In 1983, A Nation at Risk was published. It was the report of President Ronald Reagan’s National Commission on Excellence in Education. According to Viadero, as cited by Owings and Kaplan (2001): 

“In 1983 the publication of A Nation at Risk galvanized public sentiment against some of the counter-intuitive practices in education, social promotion being the chief one. Social promotion became a political touchstone for presidential candidates. By 1995, anti-social-promotion platforms had won bipartisan support.”

By the 1990s, social promotion, or the practice of promoting students despite failure to demonstrate mastery of curriculum, had become a topic of concern for many Texans. The 75th Texas Legislature in 1997 discussed adopting requirements for students to demonstrate academic achievement, in addition to meeting attendance standards in order to be promoted. Ultimately, the bill did not pass. But the idea did not die.
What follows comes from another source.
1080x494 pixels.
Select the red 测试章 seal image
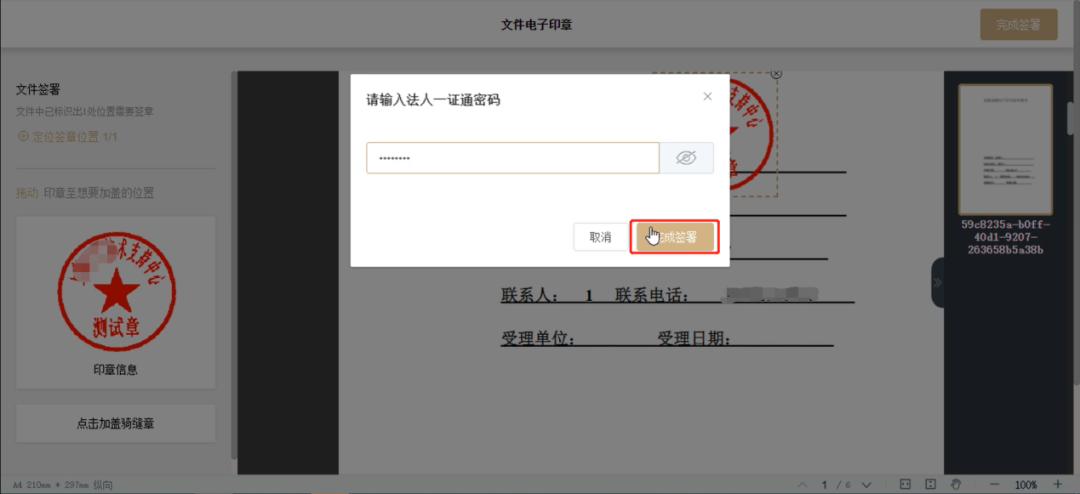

In late 1997, George Bush began his campaign against Gary Mauro in the race for governor. In this race, Bush laid out an ambitious plan to require students to pass the (then TAAS) test at third, fifth and eighth grades in order to be promoted to the next grade. Bush would be elected in November 1998 and the Texas Legislature would go on to pass his education plan in the 76th legislative session. This debate was occurring at the state level at the same time Houston ISD began to contemplate putting in place a new promotion standards policy. 

In the spring of 1998, years prior to statewide standards going into effect, Superintendent Rod Paige brought asked the HISD Board of Education to approve the local standardized test promotion standard. According to the Houston Chronicle (1998), it was a significant departure from policies adopted previously on this topic, including a longstanding policy that said that students could be retained no more than two times in their K-12 careers—once in elementary school and once in secondary. This policy was brought to the HISD Board when district leaders saw the number of ninth grade students balloon, and district leadership believed this was because students were being socially promoted to ninth grade, then failing and remaining stuck there. Social promotion was decried as “immoral.” 
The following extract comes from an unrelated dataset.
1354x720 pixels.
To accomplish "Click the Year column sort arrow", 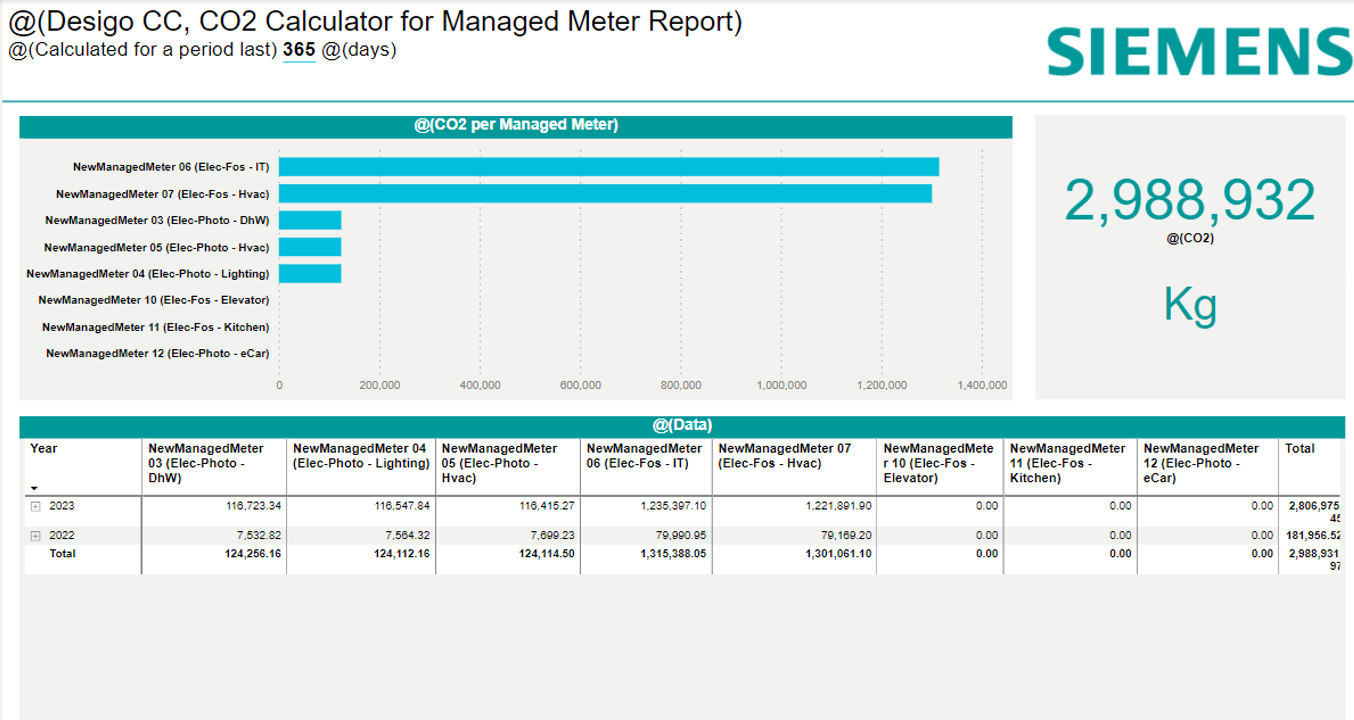I will [35, 488].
The promotion standards adopted by the board were designed to be more comprehensive and rigorous than the state’s requirements and implemented before statewide requirements were finalized. The criteria approved at that time addressed three criteria: course grades, criterion-referenced test results (TAAS) and norm-referenced test results (Stanford). The policy was approved unanimously after two readings, although several education leaders in the Houston area expressed concern about the proposal and at least two trustees emphasized the need for an increase in interventions. 

As stated previously, in the spring of 1999 the 76th Texas Legislature passed Governor Bush’s ambitious education plan, deemed the “Student Success Initiative.” It required students in grade 3 to pass the state assessment in reading in order to be promoted, and students in grades 5 and 8 to pass the state assessment in reading and math in order to be promoted. It also required that districts give students at these specific grade levels three chances to pass the test. 
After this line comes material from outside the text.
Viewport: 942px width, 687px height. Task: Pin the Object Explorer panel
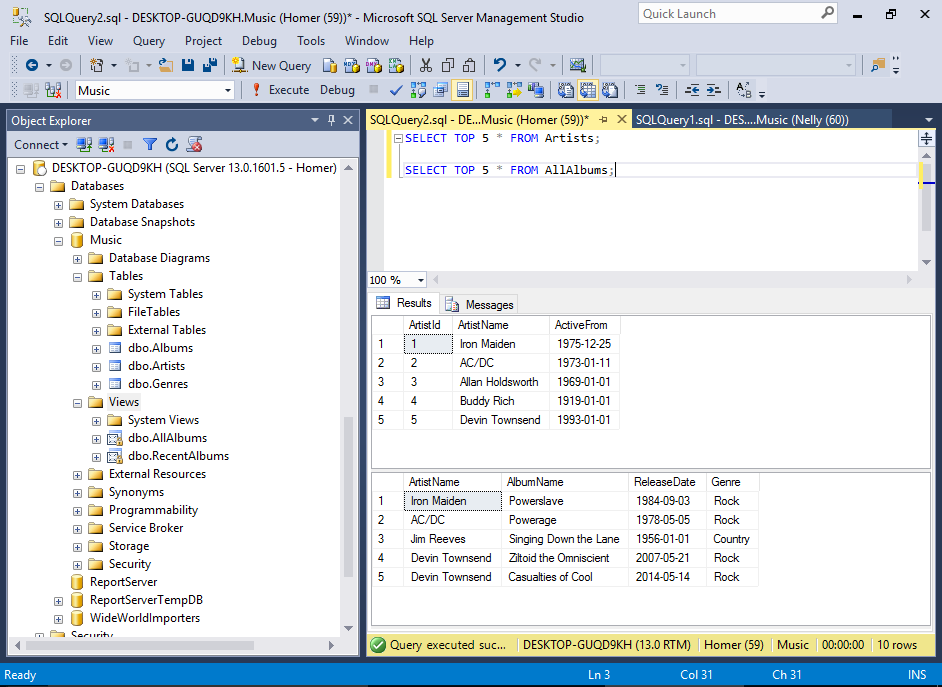click(331, 120)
In the 81st Texas Legislature (2009), third grade was removed from the Student Success Initiative. In the fall of 2010, there was discussion by HISD administration about rolling back the promotion standards adopted in 1998. Carla Stevens, Assistant Superintendent of Research, is quoted in the Houston Chronicle (Mellon, 2010) as saying “tougher promotion standards have not pushed student performance above other districts that follow state guidelines.” Changes were made to HISD’s promotion policy in the following year, and the biggest change was that the requirement to perform on grade level on a norm-referenced assessment (Stanford) was removed. The requirement to pass the state assessment in grades 3-8 remained, even though administrators had publicly expressed doubts about whether the policy was working as intended. 

The policy has not been substantially changed since 2012, although it has been suspended at least twice. The first was when the new State of Texas Assessment of Academic Readiness (STAAR) was being rolled out in 2011. The second was during the 2015-2016 school year when the State pushed back the administration dates of the STAAR and did not return the bulk of the scores until mid-June. 


So now we are left to ask Ms. Stevens’ question again: “Is this policy working as intended?” 

We believe the answer is no, and here are the reasons why:

1) According to the Intercultural Research Development Association (Johnson): “Research indicates that early in-grade retention has a negative impact on students’ academic success, and a negative impact on psychological and behavioral engagement once they reach middle school. Unless positive and valuing measures are utilized in the following year, students who are retained often suffer from low self-esteem and feel they are being punished, or worse humiliated (McCollum, et al., 1999; West 2012). What was meant to be a positive intervention for success to improve their academic performance turns into a traumatic pre-adolescence experience."

2) This policy punishes students for adult mistakes. If a child is not succeeding at school, then school personnel must change their instruction to reach the child and ascertain the reason the child is not learning. A large component to early intervention is screening for disabilities which must be readily accessible to parents and teachers. If a child is not learning, it is the school’s responsibility to adapt.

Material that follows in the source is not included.